---------- Given text

Open Bug 1237990 Opened 6 years ago Updated 1 year ago

Feature: Webpage ZIP as alternative to PDF


(Core :: DOM: Serializers, enhancement, P5)






(Reporter: craig, Unassigned)


User Agent: Mozilla/5.0 (Macintosh; Intel Mac OS X 10.11; rv:43.0) Gecko/20100101 Firefox/43.0
Build ID: 20151208100201

Steps to reproduce:

If you want to send a document to someone else (probably over email), then your main choices are PDF or a Microsoft Word document.

Both of these file formats are problematic (if you aren't familiar with these problems, I can follow up with a very long rant, but I'll leave that for now).

Actual results:


Expected results:

I would like to have a single file document that I can send to someone, and they can just open it in their web browser, like they can do with a PDF.

For an example, I have a system that creates reports, these need to be sent to someone for offline viewing / storage. This is currently done as a PDF file, and it does not work well on a small screen (e.g. mobile phone), or with assistive devices (e.g. screen readers).

The ".docx" file format is basically a ZIP file that contains some XML files, and anything else that's needed (e.g. images).

Likewise we could create a very simple file format, maybe with a ".hdoc" extension (as in HTML Doc).

This is a ZIP (or gzip) file that contains an "index.html", and all the necessary resources which are referenced by the HTML document.

So a developer could create the document on their computer, all within a single folder (during creation), and that is zip'ed up, and the extension changed.

Alternatively a non-developer could open a web page and go to "File > Save Page As" where this would be the default format (the current "Webpage, Complete" option uses a separate folder that is often lost)... or maybe their word processor could save to this format for them.

Once it is in this ZIP file, the browser shouldn't allow the document to be easily changed (normally the point is to have a non-easily-editable document for reading).

Then from a security point of view, when the browser is loading one of these files, it can then apply some additional restrictions:

- Cannot access files outside of the zip (e.g. /etc/passwd)
- Has its own local storage / cookie jar / etc.
- Cannot connect to another host (maybe).
- Cannot run JavaScript (yeh, I know, dream on).
- The file could include a password to restrict access to its contents.

This is why we can't currently just send a ".html" file to someone with all the resources being included inline (at the very least, anti-virus will probably bin it).


It looks like I'm not the only one who has thought of this:
FYI: bug 40873.
Severity: normal → enhancement
Product: Firefox → Core
@YF: Maybe, I must admit I did forget to mention MHTML, which is based on the email format rfc2557, but...

1) It's not easy to create from a development point of view (special encoding).

2) I don't believe it applies any restrictions to the HTML/JS (e.g. resources it can load on disk).

3) Does not compress the content.

4) Cannot easily include a password without an extra step, e.g. putting it into a ZIP.
If anyone considers that the component is not the right one, please change it to a more appropriate one.
Component: Untriaged → Serializers
I'm currently keeping some extra notes at:

Pull requests / comments welcome if you have any thoughts/ideas.

Bulk-downgrade of unassigned, >=3 years untouched DOM/Storage bug's priority.

If you have reason to believe this is wrong, please write a comment and ni :jstutte.

--------------------
---------- Data records

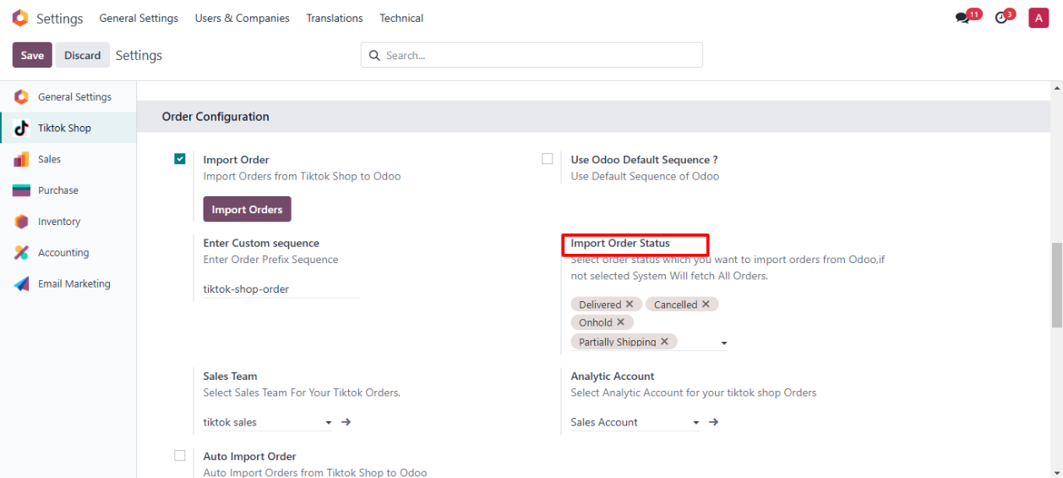Uncheck the Import Order checkbox
The image size is (1063, 478).
click(x=180, y=159)
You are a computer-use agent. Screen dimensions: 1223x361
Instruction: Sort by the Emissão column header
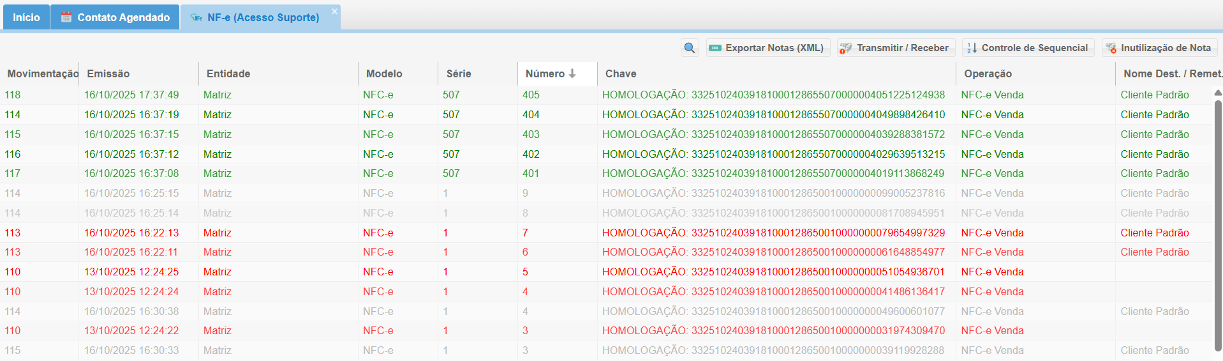point(108,73)
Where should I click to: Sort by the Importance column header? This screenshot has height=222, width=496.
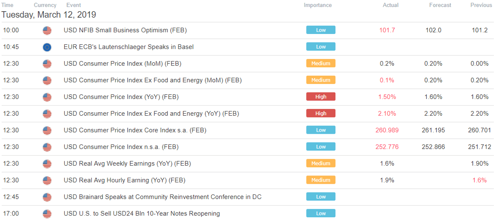pos(318,5)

--------------------

▶ **Tasks and exercises**
- 1) Using the bug report, answer yes or no to each statement and quote the words that decide it: (a) The proposed file would be a ZIP or gzip file holding an "index.html". (b) The reporter says MHTML compresses the content. (c) The ".docx" format is described as a ZIP file containing XML files.
- 2) Write out the part of the bug report from "4) Cannot easily" up to and including "have any thoughts/ideas.", word for word.
The items have nothing to do with what is asked here.

▶ **Exercise results**
- 1)
(a) Yes: "This is a ZIP (or gzip) file that contains an "index.html""
(b) No: "Does not compress the content."
(c) Yes: "The ".docx" file format is basically a ZIP file that contains some XML files"

- 2)
4) Cannot easily include a password without an extra step, e.g. putting it into a ZIP.
If anyone considers that the component is not the right one, please change it to a more appropriate one.
Component: Untriaged → Serializers
I'm currently keeping some extra notes at:

Pull requests / comments welcome if you have any thoughts/ideas.